Task requirements: Reproduce only this range: the line holding "Task: Click the" through the last line of the data below, both included, exactly, with no pictures.

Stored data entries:

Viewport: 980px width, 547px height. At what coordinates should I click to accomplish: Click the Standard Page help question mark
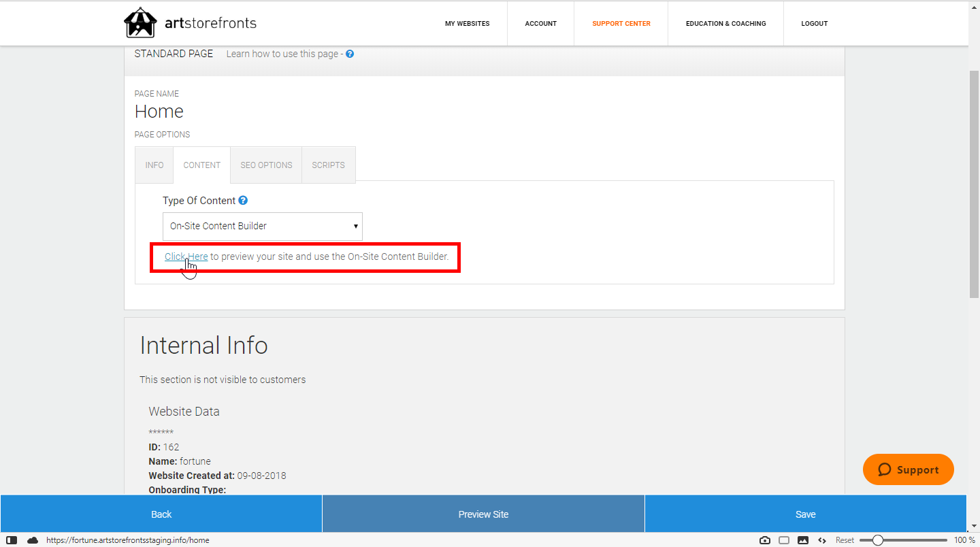pos(349,54)
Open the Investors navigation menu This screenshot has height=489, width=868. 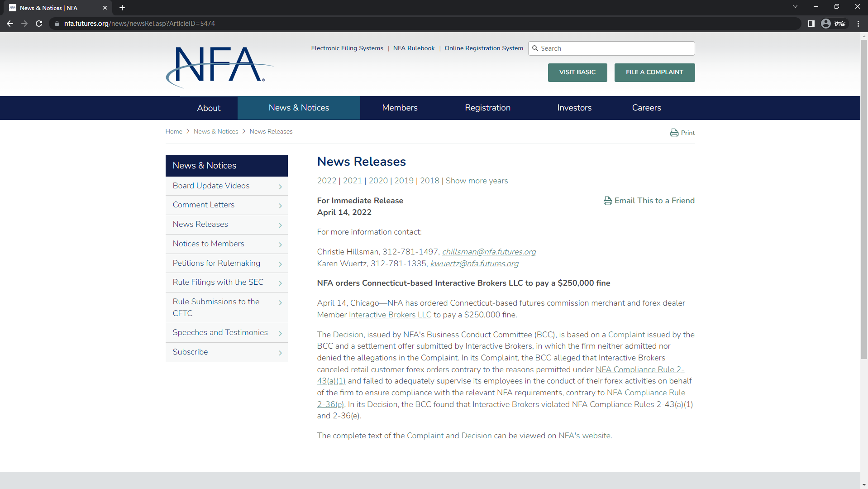click(574, 108)

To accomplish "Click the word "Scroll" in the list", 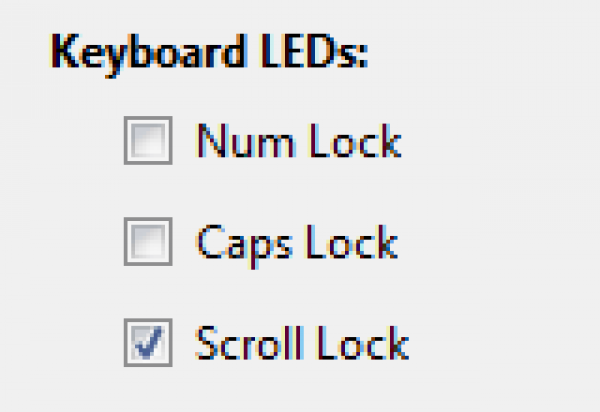I will pyautogui.click(x=249, y=344).
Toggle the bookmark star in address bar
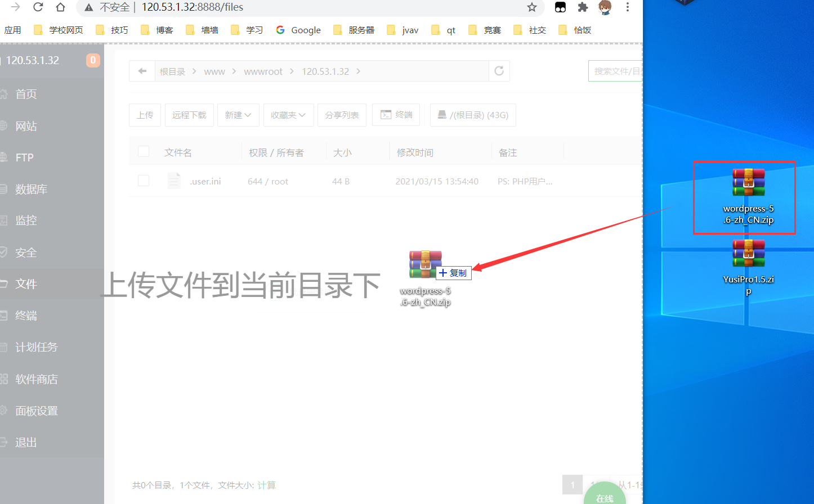 [x=531, y=7]
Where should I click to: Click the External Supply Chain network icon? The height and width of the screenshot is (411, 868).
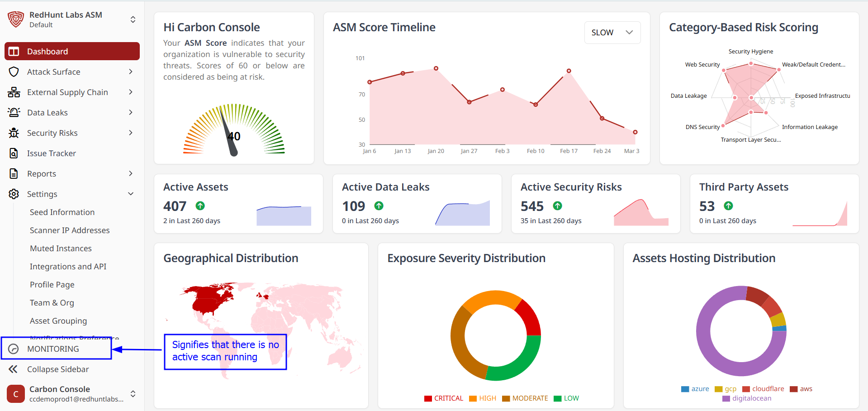(14, 92)

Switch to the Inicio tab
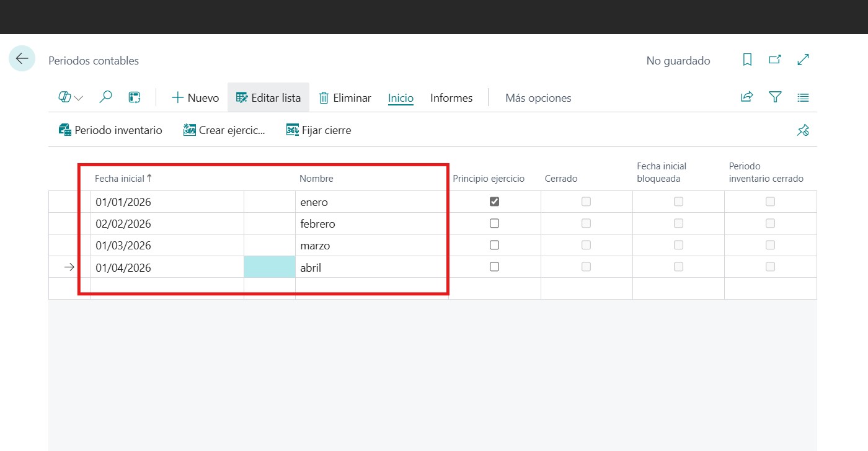[401, 98]
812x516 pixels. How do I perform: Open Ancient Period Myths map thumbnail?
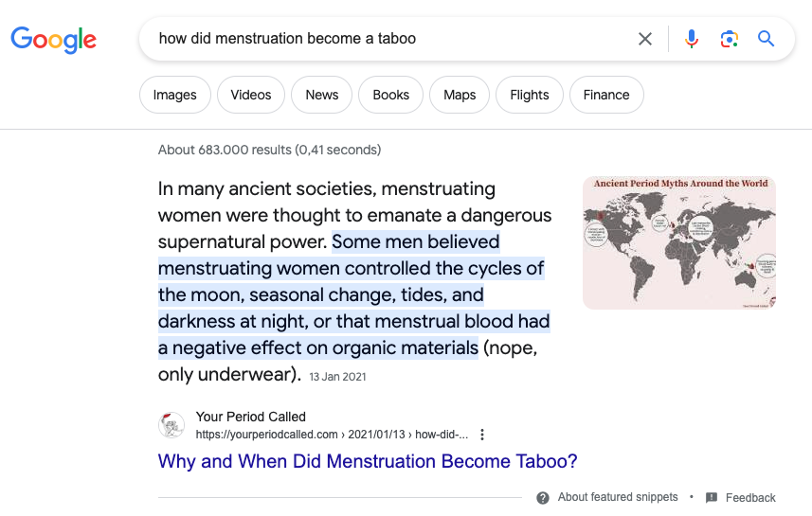[679, 242]
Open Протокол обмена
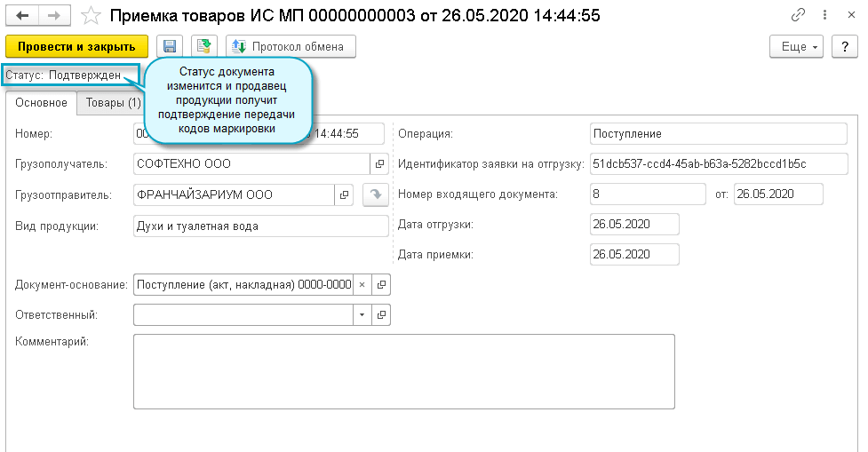Viewport: 868px width, 452px height. [291, 46]
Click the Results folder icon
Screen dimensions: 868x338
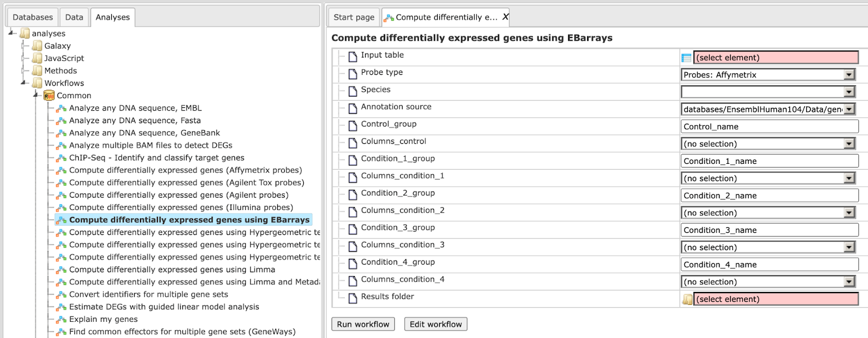(687, 299)
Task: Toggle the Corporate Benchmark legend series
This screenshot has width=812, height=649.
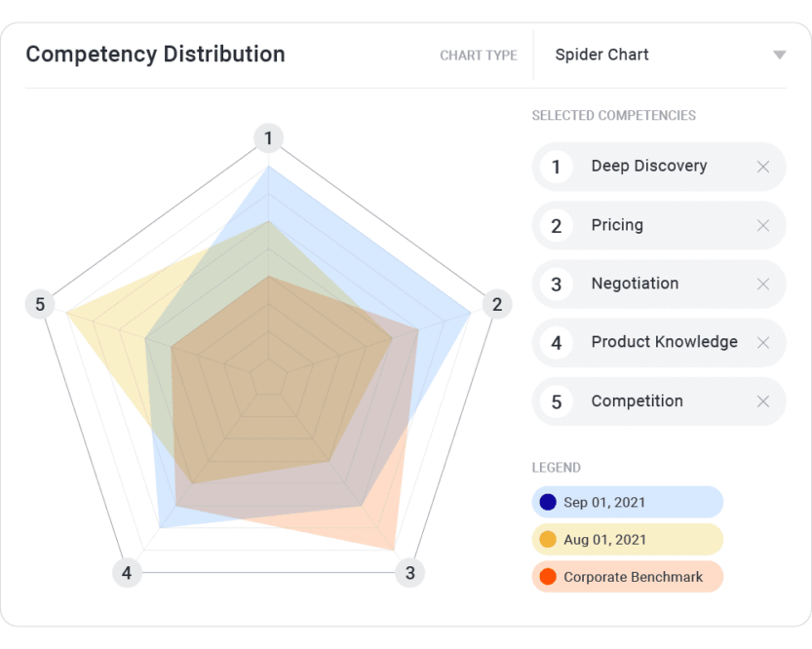Action: [627, 577]
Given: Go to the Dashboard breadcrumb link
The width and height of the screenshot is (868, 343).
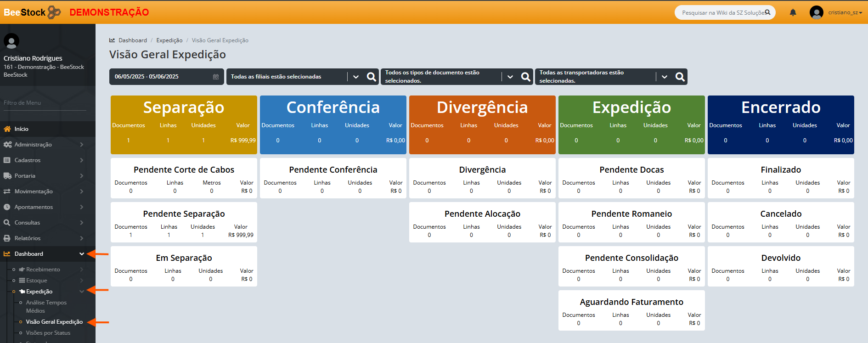Looking at the screenshot, I should pyautogui.click(x=132, y=40).
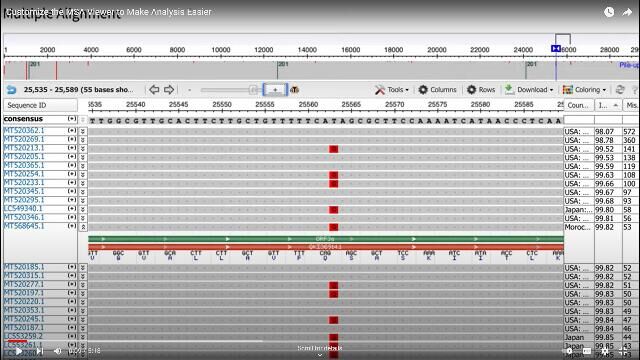Open the Rows settings
640x360 pixels.
[481, 89]
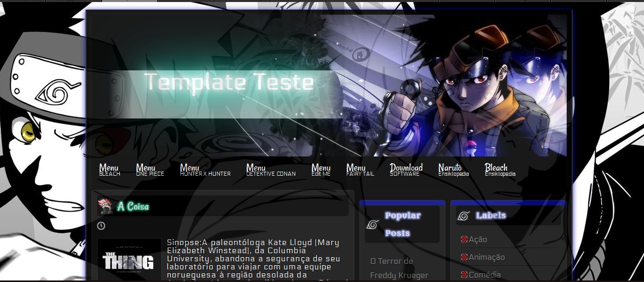Click the red bullet next to Comédia
Image resolution: width=644 pixels, height=282 pixels.
click(464, 275)
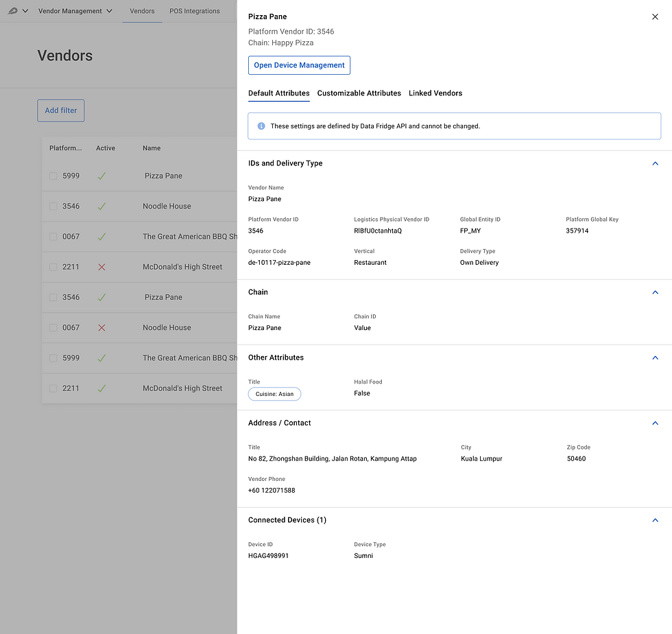Click green checkmark for The Great American BBQ
The height and width of the screenshot is (634, 672).
[101, 236]
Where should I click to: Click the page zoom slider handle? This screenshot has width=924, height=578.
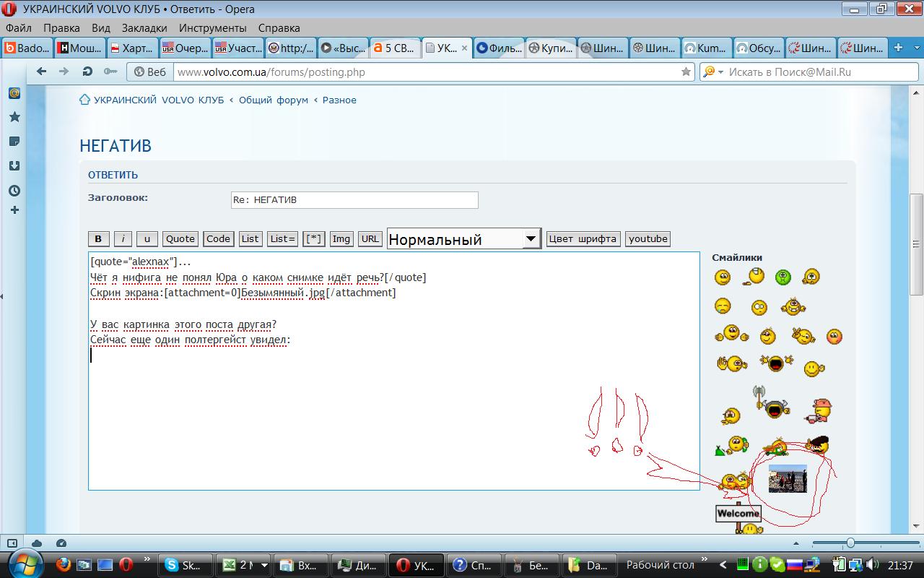(850, 543)
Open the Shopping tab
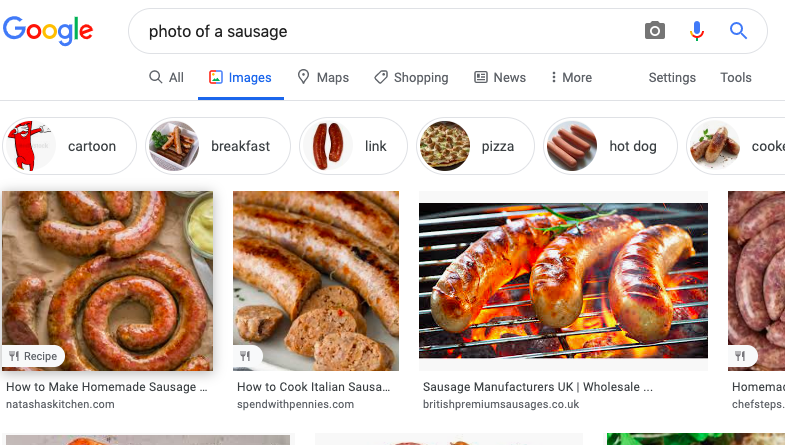Image resolution: width=785 pixels, height=445 pixels. pyautogui.click(x=411, y=77)
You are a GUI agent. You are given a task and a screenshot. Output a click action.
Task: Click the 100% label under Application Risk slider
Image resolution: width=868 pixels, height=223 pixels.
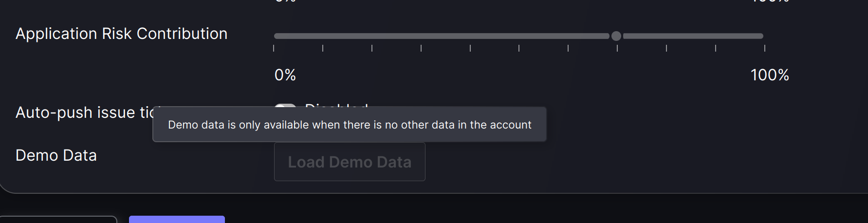pyautogui.click(x=770, y=75)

Finished task:
Task: Click the 100% label under Application Risk slider
Image resolution: width=868 pixels, height=223 pixels.
pyautogui.click(x=770, y=75)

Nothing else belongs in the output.